Andres Galeano | Reuters

Venezuela’s stock market has not only shrugged off the capture of former President Nicolás Maduro by U.S. forces, it has surged to a record high as investors bet that the battered economy could finally see a turnaround.

The country’s benchmark Indice Bursatil de Capitalizacion, or IBC, has gained more than 130% since the U.S. operation on Jan. 3.

The rally reflects optimism that Venezuela’s economy could stabilize after years of mismanagement, sanctions and defaults, with expectations growing that a reconfigured government may attract capital, revive oil output and normalize relations with the United States, analysts said.

And investors are trying to get in on the action. U.S. ETF issuer Teucrium on Friday applied to the Securities and Exchange Commission to create what would reportedly be the first exchange-traded fund focused on companies with exposure to Venezuela.

“In what is a fluid environment, we currently believe that Venezuela is more likely to experience regime continuity with behavioral realignment, rather than an outright democratic transition or system collapse,” BMI said in a note. “A pliant Venezuela would allow the U.S. to reinforce its regional hegemony, secure access to the oil sector on very favorable terms.”

“Investors began to price in Maduro’s removal from power as a precondition for sanctions relief and eventually a restructuring deal,” said Anthony Simond, investment director at UK-based wealth and investments firm Aberdeen. 

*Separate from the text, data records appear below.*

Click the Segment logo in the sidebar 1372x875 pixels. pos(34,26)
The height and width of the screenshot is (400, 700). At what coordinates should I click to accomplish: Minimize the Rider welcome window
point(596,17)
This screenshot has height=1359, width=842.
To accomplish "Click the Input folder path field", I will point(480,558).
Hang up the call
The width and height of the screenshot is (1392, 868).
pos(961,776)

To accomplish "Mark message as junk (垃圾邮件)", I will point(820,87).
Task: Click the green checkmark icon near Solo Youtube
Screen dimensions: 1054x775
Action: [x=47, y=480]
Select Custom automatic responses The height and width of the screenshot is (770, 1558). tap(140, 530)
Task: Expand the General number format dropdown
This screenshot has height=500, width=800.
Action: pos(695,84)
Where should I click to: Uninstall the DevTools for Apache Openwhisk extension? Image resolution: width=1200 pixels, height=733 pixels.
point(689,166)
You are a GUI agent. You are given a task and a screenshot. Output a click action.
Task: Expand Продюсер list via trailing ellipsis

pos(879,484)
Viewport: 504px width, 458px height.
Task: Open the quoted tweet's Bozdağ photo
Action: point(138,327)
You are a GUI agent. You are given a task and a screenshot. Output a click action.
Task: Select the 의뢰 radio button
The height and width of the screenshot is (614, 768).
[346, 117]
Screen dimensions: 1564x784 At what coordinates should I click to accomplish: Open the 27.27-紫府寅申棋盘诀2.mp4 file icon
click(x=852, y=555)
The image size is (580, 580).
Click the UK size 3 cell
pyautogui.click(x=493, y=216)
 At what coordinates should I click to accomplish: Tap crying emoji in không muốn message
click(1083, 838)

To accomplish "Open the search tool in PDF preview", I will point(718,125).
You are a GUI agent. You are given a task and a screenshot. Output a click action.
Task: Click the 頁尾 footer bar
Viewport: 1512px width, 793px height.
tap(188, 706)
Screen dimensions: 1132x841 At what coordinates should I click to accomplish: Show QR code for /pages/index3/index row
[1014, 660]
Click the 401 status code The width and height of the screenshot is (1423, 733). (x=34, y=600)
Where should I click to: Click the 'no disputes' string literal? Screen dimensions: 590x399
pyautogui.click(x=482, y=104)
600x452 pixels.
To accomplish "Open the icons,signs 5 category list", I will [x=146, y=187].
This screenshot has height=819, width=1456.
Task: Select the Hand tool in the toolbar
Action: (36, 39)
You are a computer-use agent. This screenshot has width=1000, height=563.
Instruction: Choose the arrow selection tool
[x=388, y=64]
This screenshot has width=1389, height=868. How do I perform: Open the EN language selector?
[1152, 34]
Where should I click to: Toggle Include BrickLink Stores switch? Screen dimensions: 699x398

Simond said demand is coming from a broad mix of investors, including mainstream emerging-market asset managers, as well as hedge funds and distressed-debt specialists seeking asymmetric upside. 

However, it is important to note that Venezuela’s stock exchange is small, illiquid and not easily accessible to global investors, meaning price swings can be extreme, strategists said. Venezuela’s IBC soared 1,644% in 2025.

“Because Venezuela’s markets are thinly traded, even small shifts in expectations can cause large price moves,” Alice Blue, an integrated brokerage of financial charting platform TradingView wrote in a note. “The rally reflects hope and speculation, not confirmed outcomes.”

Investors have also rushed into the country’s sovereign and state oil company bonds since Maduro was captured. Renewed interest in Venezuelan bonds is primarily driven by optimism around potential debt restructuring, a development investors see as a way to unlock value frozen since Venezuela’s 2017 default, said Jeff Grills, head of U.S. cross markets and emerging markets debt at Aegon Asset Management.

Grills cautioned though that much of the stock rally is headline-driven. “At this stage, the rally appears to be largely tactical, rather than the start of a structural re-rating,” he said, noting that leadership changes alone do not yet amount to a full regime transition.

Venezuela’s external liabilities, including arbitration claims and bilateral debts — estimated at $150 billion to $170 billion, according to Reuters — complicates any recovery timeline, said Eric Fine, a portfolio manager from VanEck.

“Everything depends on that not being derailed. [However] if that materializes, this is a complete re-rating situation,” he said.